Sun (or oven) dried tomatoes


Every year when we visit the South of France, I sun dry tomatoes, and while the plump, ripe and halved plum tomatoes sit under the sun’s rays for a couple of days, I mull over the options for preserving or consuming them when they reach my preferred level of dryness.   I tend to call a halt to the process before reaching the truly leathery feel of shop-bought sundried tomatoes, preferring to go for the still slightly squidgy feel where it’s clear there is still some ‘juice’ inside the shrivelled, red exterior.   This year I just bottled my dried tomatoes, stuffing them into a jam jar with a teaspoon of herbes de provence and then topping them with enough extra virgin olive oil to cover the entire contents.

Our stays in France of a summer come to an end all too soon and the sun-drying opportunities in Dorset are few and far between.  Arriving home in mid-August this year, with tomatoes finally ripening locally, I was keen to dry more fruit so I resorted to using my oven for the purpose which, whilst not seeming nearly as romantic as the natural process, produced surprisingly good results.  For me, this is great news because I like nothing better than opening a jar of preserved summer tomatoes in the depths of winter to give a punch of richness to soups, casseroles  and pizzas.

To oven dry your own tomatoes, simply take a kilo of ripe, plum tomatoes, cut them in half lengthways and place them on a baking tray, skin-side down.  I sometimes sprinkle a pinch of herbes de provence over the tomatoes at this stage.  Bake the tomatoes for four hours in a low oven at 120°C but keep an eye on them to ensure they don’t burn and try to pour off any escaped juice.  After four hours the tomatoes should still have the aforementioned ‘squidginess’ and remain bright red in colour.  Leave them to cool and either bottle as set out above or try my purée recipe below.

Ovendried tomato purée

To make a standard sized jam jar you will need 200g oven-dried tomatoes (from a kilo of fresh, plum tomatoes).

200g oven-dried tomatoes, baked with a sprinkling of herbes de provence
120ml extra virgin olive oil
½ tsp salt

Put all the ingredients in a mini mixer and blitz them until they form a thick paste.  You could add a handful of pitted, black olives to supplement the flavour.
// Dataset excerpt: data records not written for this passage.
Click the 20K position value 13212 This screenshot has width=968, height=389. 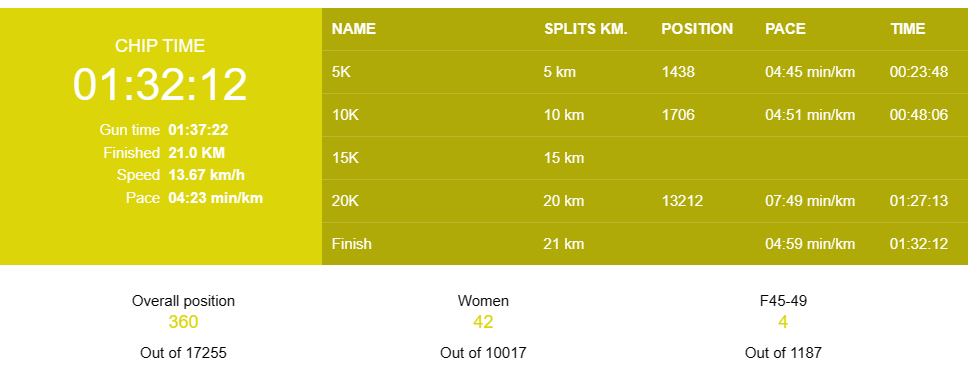click(682, 201)
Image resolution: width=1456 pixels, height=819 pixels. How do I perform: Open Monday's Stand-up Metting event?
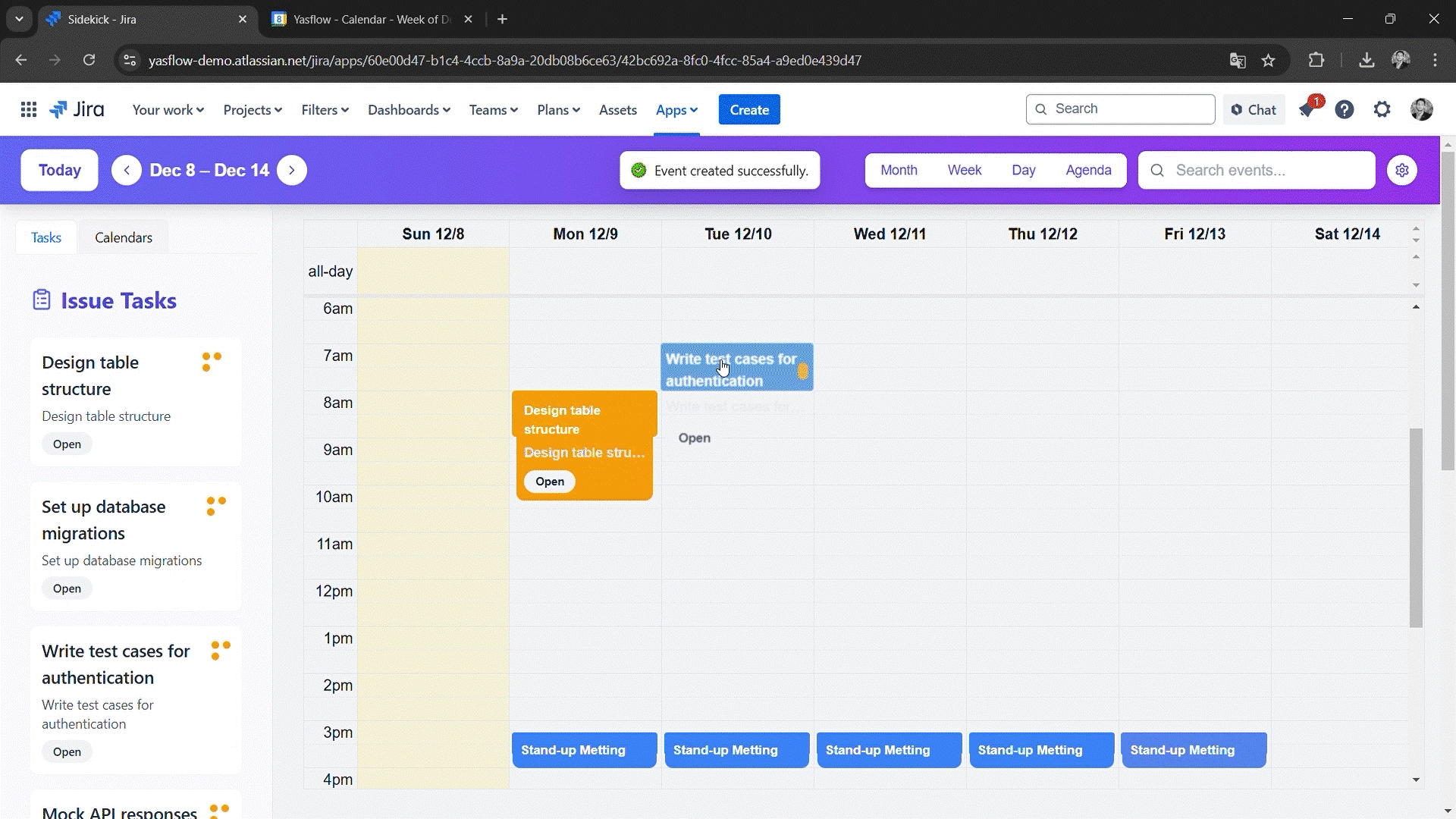tap(584, 750)
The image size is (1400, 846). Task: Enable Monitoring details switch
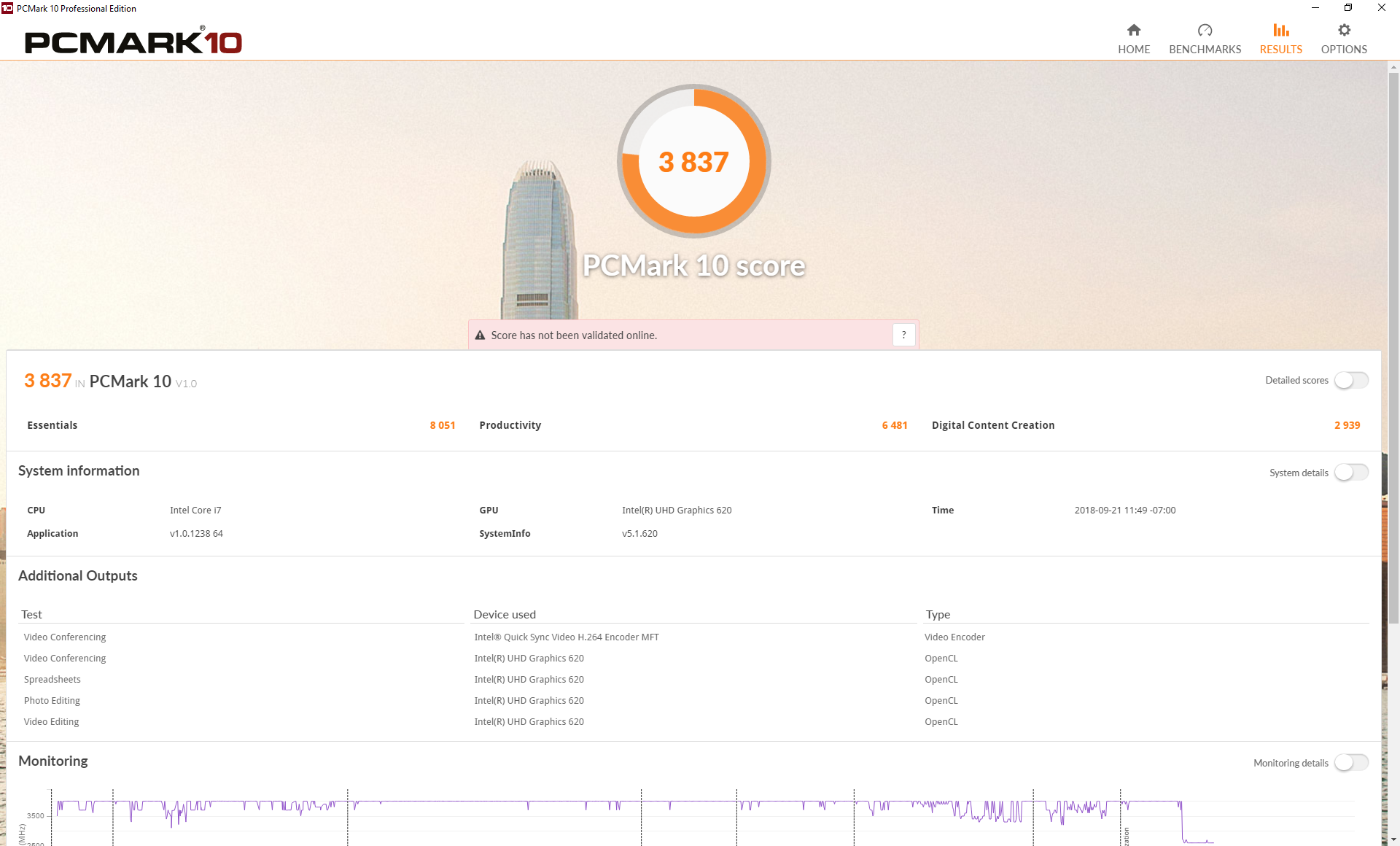click(x=1351, y=763)
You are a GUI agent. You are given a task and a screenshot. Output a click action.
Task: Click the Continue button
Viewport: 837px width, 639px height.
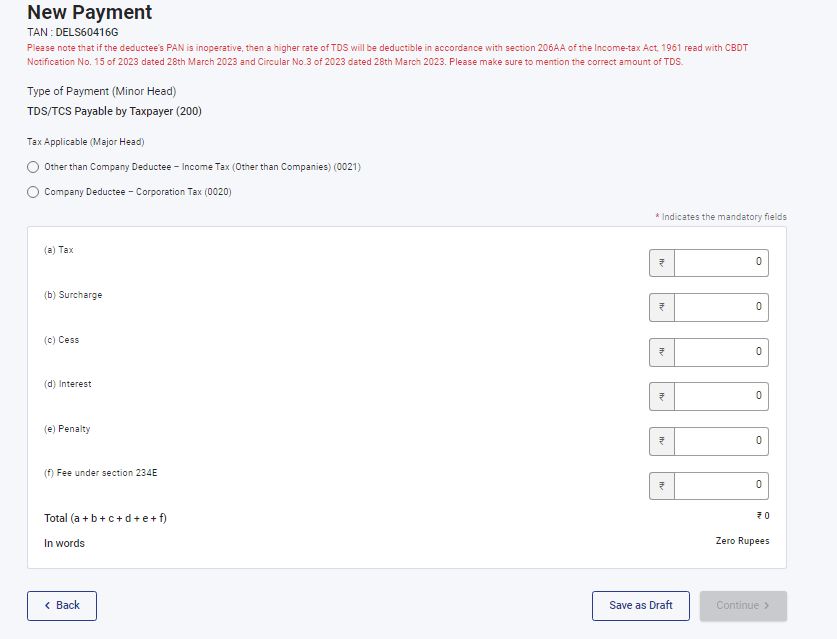742,605
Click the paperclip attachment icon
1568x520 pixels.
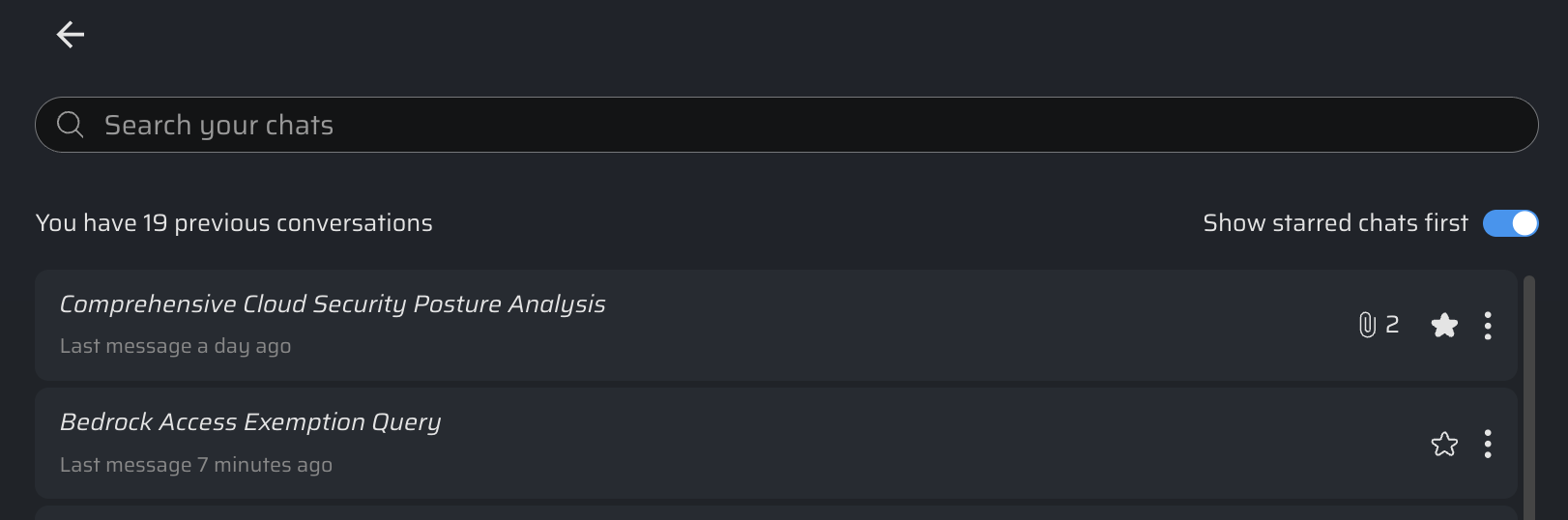[1367, 325]
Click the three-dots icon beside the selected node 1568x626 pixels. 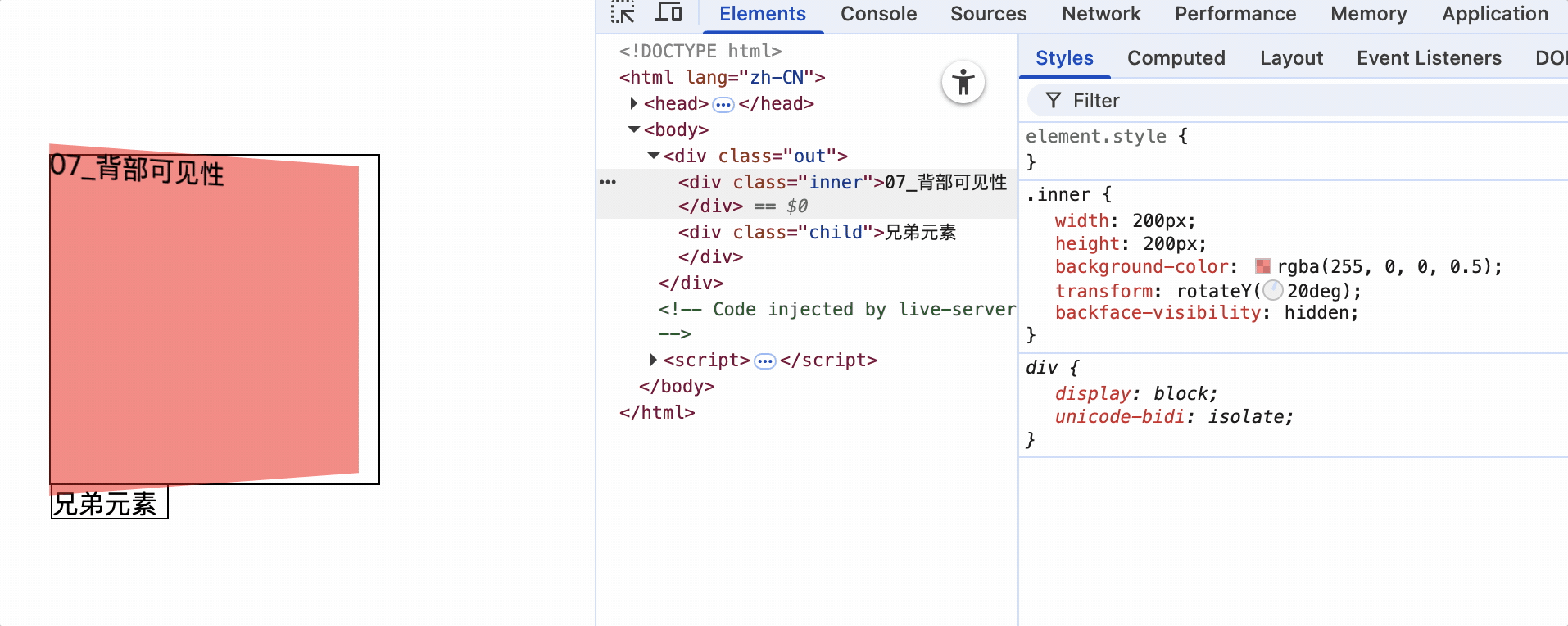tap(608, 182)
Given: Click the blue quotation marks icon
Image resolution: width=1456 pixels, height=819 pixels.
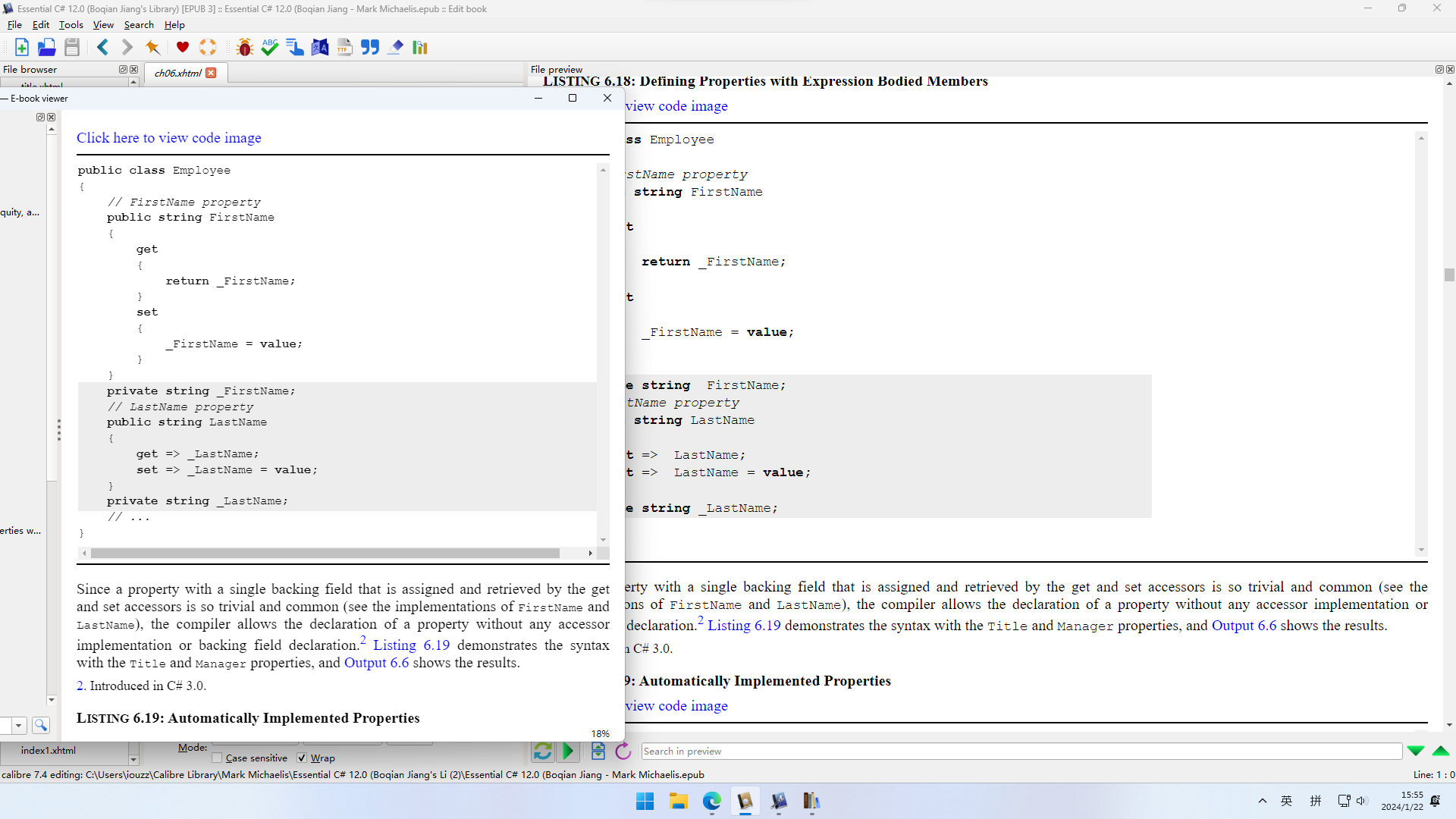Looking at the screenshot, I should (x=369, y=48).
Spoon the purée into a sterilised jar and cover with a thin layer of extra virgin olive oil before sealing,   Keep in the fridge for up to two months.  Once opened, use within two weeks.  I particularly like to add a dollop to meaty ragus or you could spread some across a roll of puff pastry then top with sliced salami, grated gruyère and olives before baking in the oven for 20 minutes to give a crisp, flavoursome tart.



And Pistou?

IMG_20141009_214332It never ceases to amaze me how most people know exactly what pesto is yet when you mention the term pistou, it’s blank faces all round.  This no-nut French cousin of pesto is just as delicious and even easier to make.  No toasting of pine nuts required here.

So, as pistou forms one half of my blog’s title, I thought it was about time we did it justice and featured its many attributes in a post dedicated to this most provençal of accompaniments.  Commonly associated with the dish soupe au pistou, a hearty, chunky vegetable soup which will feature on this page soon, pistou uses basil as its flavouring as does the classic pesto, but there tends to be more cheese and garlic than you would see in the Italian version.  Just as recipes for pesto nowadays use all manner of herbs and nuts, I’ve gone for a sage pistou here as it’s a great match with autumnal courges (squash) many varieties of which seem to be on display everywhere I look right now. If you want to stick with basil for your pistou, just use twice as much as I’ve quoted for the sage in the recipe.


Regardless of your choice of herb, pistou comes with a warning: it is very garlicky, so use a little less than I’ve recommended if you’re anxious about it.  Traditionally made in a pestle and mortar, this recipe works just as well in the blender and frankly I suspect you are more likely to try this quicker method at home.  As with pesto, pistou is to be added to hot soups and pasta and should never be cooked on its own.

The sage pistou is a great match for the green gnocchi in my last post and would be lovely drizzled over just-out-of-the-oven, roasted autumnal vegetables.  Or why not stir a generous spoonful into a homemade pumpkin or squash soup? Not quite soupe au pistou but warming and satisfying all the same.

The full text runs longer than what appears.